## Data extracts

+++++

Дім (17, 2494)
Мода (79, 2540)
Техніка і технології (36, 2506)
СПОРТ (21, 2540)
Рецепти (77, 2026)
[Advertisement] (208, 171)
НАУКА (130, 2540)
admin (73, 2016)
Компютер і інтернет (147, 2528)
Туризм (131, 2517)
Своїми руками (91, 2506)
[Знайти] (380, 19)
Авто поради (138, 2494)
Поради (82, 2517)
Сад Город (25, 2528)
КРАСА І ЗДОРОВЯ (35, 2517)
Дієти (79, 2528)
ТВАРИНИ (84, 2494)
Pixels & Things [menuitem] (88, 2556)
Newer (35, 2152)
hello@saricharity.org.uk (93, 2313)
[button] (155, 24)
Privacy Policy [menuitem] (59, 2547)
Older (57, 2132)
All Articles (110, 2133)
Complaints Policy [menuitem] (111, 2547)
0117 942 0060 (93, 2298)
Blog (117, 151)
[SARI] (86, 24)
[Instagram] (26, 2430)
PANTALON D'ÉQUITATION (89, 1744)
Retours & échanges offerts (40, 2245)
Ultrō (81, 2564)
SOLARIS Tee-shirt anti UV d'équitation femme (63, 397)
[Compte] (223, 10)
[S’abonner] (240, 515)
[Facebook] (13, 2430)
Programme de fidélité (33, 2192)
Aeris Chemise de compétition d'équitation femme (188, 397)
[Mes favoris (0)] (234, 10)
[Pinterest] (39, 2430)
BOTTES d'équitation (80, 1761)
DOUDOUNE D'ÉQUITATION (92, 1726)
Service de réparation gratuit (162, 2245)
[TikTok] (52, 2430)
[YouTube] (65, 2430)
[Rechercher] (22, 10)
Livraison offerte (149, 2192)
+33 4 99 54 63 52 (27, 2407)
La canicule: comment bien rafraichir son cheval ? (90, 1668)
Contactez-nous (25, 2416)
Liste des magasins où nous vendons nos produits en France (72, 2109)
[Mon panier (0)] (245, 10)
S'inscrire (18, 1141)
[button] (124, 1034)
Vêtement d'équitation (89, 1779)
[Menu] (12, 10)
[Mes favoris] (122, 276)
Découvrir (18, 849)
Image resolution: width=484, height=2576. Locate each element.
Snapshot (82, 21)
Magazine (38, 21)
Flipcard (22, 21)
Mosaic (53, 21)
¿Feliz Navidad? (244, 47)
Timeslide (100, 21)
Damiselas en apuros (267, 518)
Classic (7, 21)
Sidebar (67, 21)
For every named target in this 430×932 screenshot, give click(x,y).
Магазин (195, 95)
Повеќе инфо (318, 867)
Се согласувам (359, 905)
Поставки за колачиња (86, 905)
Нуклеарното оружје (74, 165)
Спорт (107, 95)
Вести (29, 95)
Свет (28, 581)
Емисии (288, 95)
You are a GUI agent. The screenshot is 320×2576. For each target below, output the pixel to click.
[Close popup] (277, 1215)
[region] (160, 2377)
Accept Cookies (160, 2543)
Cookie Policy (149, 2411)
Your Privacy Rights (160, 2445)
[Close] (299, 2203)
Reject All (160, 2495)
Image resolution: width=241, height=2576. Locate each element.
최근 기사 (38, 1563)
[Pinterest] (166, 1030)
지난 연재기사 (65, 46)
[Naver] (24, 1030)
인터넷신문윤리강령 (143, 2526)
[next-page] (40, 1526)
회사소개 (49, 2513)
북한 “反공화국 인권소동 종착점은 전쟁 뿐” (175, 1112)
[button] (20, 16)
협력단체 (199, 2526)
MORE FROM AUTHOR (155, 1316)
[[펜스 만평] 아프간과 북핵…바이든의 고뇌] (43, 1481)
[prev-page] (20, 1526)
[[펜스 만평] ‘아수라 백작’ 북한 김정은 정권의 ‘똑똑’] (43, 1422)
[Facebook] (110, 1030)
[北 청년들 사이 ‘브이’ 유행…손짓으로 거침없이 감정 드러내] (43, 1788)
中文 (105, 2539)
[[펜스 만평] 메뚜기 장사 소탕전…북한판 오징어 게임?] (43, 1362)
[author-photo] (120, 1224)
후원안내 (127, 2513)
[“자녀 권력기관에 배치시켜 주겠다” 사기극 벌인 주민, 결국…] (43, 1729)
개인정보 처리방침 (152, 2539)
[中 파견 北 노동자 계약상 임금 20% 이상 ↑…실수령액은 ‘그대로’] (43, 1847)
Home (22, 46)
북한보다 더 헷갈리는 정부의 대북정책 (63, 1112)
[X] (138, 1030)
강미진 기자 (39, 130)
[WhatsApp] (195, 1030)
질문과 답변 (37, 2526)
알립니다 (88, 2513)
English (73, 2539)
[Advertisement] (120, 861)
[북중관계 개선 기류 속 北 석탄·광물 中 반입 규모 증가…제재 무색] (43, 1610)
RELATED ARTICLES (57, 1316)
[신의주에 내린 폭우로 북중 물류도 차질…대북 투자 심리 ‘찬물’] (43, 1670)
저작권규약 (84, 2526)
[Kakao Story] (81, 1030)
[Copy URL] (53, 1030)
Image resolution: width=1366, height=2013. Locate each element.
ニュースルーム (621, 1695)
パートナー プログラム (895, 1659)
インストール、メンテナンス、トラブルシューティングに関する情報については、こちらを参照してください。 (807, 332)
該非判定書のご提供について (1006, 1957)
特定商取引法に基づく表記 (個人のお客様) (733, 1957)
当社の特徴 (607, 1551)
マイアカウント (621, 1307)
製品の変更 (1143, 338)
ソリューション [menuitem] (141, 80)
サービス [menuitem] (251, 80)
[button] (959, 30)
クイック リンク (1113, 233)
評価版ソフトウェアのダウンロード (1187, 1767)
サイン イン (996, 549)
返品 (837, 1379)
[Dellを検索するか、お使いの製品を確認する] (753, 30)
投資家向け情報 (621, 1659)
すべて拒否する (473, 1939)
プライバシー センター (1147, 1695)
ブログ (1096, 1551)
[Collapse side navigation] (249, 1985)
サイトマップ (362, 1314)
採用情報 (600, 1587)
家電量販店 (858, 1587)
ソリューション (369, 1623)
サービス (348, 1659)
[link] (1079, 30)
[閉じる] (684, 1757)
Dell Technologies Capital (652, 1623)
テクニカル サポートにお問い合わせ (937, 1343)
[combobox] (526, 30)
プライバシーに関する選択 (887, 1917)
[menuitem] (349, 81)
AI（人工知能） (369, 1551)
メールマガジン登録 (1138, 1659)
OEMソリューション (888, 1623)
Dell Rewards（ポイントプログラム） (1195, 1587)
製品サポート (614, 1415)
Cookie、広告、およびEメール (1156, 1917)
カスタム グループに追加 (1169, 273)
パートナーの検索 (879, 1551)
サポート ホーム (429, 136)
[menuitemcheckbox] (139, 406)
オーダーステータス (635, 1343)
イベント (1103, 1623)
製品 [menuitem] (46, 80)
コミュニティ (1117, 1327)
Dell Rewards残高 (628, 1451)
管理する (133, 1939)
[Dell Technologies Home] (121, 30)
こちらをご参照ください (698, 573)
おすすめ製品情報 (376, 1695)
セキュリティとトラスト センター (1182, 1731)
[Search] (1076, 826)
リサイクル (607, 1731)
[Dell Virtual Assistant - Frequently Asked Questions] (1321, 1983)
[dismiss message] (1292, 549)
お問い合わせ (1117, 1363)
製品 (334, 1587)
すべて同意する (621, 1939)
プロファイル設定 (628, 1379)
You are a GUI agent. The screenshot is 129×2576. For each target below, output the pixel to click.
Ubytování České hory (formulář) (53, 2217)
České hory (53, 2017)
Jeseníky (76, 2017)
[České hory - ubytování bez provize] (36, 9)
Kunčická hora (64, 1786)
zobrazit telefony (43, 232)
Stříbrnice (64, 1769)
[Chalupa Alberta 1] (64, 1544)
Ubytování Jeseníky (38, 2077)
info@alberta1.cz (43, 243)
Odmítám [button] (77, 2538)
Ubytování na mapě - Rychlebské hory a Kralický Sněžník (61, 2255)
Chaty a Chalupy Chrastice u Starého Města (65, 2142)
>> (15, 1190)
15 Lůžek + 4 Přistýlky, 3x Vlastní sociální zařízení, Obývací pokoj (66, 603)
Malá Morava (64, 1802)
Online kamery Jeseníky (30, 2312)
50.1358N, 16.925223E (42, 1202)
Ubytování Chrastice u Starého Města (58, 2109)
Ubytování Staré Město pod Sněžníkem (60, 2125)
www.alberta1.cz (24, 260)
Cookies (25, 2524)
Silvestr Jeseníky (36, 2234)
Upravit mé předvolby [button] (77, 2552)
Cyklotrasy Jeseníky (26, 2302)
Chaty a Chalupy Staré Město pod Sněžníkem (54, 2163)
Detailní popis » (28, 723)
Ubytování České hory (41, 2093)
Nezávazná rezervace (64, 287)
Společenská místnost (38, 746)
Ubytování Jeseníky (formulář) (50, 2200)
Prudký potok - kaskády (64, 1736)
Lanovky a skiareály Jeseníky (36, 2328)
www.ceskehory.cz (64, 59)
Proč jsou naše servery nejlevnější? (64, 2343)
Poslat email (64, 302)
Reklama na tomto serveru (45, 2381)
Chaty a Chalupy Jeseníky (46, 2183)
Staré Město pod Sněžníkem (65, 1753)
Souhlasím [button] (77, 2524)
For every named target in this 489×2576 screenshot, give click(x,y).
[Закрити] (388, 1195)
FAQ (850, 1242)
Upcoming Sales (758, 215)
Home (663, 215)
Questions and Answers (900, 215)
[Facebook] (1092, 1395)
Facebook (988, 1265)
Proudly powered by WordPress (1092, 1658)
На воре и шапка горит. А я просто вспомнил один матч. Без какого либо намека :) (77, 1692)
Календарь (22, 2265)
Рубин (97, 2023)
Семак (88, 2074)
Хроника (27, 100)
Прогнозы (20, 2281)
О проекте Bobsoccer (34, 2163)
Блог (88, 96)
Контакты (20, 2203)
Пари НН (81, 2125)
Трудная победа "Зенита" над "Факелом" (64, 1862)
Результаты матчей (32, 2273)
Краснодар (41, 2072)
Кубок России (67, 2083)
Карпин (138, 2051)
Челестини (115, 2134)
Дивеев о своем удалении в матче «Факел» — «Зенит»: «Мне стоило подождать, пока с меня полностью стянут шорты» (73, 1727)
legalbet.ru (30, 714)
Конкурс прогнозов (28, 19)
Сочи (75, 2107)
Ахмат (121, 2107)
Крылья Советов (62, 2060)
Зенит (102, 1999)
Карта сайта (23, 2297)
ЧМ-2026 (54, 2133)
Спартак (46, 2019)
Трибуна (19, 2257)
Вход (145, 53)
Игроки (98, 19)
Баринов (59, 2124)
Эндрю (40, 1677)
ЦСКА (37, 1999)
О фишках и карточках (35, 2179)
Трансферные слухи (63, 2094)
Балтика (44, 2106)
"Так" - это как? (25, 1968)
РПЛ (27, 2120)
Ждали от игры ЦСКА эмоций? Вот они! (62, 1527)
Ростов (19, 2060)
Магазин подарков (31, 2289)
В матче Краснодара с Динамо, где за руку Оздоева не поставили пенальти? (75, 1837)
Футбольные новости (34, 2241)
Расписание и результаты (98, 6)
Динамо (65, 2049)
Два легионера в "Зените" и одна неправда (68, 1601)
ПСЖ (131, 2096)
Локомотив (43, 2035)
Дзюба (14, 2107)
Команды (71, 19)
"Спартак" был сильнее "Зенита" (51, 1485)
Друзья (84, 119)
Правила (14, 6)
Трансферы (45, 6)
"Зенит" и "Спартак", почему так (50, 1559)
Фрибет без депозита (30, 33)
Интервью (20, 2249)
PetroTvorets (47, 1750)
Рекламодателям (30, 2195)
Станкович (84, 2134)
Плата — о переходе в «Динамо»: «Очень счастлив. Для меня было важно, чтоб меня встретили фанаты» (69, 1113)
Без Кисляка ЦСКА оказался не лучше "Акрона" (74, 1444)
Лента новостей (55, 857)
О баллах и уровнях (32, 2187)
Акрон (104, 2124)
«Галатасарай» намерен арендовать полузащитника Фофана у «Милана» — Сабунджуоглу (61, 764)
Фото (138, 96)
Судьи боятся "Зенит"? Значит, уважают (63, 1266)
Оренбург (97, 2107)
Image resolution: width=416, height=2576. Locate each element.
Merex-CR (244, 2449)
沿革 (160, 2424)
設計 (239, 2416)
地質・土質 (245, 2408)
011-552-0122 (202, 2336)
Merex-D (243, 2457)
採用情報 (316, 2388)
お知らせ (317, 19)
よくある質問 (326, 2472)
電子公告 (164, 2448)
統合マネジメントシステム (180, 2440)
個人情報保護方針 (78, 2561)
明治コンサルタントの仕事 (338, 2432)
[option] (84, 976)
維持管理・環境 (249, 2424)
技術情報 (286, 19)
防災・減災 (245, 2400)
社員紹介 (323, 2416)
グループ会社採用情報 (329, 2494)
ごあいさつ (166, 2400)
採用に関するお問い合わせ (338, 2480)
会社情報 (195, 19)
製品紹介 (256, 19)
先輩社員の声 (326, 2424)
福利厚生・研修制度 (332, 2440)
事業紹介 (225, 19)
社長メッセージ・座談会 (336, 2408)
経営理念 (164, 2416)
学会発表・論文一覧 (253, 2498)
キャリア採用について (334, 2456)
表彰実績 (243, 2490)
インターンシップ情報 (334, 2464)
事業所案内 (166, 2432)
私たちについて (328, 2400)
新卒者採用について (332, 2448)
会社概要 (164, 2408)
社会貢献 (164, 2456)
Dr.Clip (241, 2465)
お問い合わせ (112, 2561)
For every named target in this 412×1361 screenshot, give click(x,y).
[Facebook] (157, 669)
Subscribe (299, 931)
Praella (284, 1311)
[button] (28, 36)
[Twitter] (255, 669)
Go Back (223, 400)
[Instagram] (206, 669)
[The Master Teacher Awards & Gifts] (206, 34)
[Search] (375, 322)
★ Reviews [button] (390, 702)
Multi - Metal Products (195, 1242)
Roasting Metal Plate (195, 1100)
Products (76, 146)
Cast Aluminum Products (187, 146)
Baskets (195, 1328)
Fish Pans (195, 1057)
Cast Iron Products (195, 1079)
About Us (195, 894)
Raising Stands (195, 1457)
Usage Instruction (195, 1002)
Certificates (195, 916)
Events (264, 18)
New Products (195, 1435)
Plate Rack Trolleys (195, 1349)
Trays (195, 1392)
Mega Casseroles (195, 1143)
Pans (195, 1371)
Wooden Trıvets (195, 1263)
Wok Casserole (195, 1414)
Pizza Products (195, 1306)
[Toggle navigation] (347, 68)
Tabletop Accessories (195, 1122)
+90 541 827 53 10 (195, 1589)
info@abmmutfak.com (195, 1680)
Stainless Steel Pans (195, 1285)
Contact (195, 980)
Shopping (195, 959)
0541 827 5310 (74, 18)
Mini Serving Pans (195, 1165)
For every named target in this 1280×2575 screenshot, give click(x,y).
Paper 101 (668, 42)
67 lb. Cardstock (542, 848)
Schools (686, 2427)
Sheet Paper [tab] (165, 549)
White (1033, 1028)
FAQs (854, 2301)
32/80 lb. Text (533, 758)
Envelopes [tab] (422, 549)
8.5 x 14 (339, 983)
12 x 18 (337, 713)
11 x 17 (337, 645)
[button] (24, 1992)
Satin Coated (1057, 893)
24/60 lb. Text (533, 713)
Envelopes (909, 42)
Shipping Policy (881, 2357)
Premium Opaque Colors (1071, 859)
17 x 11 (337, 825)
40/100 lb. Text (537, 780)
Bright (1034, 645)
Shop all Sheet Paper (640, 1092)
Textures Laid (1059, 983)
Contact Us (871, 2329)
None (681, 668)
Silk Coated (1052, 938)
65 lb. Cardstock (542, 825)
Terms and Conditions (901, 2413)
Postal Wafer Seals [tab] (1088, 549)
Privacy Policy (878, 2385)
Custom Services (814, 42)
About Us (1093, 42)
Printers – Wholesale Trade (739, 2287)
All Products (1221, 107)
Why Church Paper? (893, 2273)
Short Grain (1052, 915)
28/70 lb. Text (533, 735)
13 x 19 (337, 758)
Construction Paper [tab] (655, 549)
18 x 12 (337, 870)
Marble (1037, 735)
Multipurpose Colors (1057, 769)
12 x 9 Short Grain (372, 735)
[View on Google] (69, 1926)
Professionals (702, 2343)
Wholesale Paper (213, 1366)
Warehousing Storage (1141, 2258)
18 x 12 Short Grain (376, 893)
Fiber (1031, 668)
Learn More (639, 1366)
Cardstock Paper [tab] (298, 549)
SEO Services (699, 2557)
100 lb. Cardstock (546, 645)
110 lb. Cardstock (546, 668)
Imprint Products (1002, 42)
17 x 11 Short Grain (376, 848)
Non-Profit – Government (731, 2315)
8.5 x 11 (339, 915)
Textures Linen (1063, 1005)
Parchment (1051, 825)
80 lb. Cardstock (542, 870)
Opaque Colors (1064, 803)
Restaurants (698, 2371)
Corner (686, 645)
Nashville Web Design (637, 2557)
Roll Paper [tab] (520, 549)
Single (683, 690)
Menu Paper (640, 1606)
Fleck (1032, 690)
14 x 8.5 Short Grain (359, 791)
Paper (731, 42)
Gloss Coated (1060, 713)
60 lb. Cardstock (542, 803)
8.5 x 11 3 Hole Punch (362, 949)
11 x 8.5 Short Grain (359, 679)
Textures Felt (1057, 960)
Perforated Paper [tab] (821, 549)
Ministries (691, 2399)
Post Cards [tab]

+++++

## Work request
Across all the material above, work out how many lines hold the word "Paper", and answer with that number only.

## Response for this exercise
11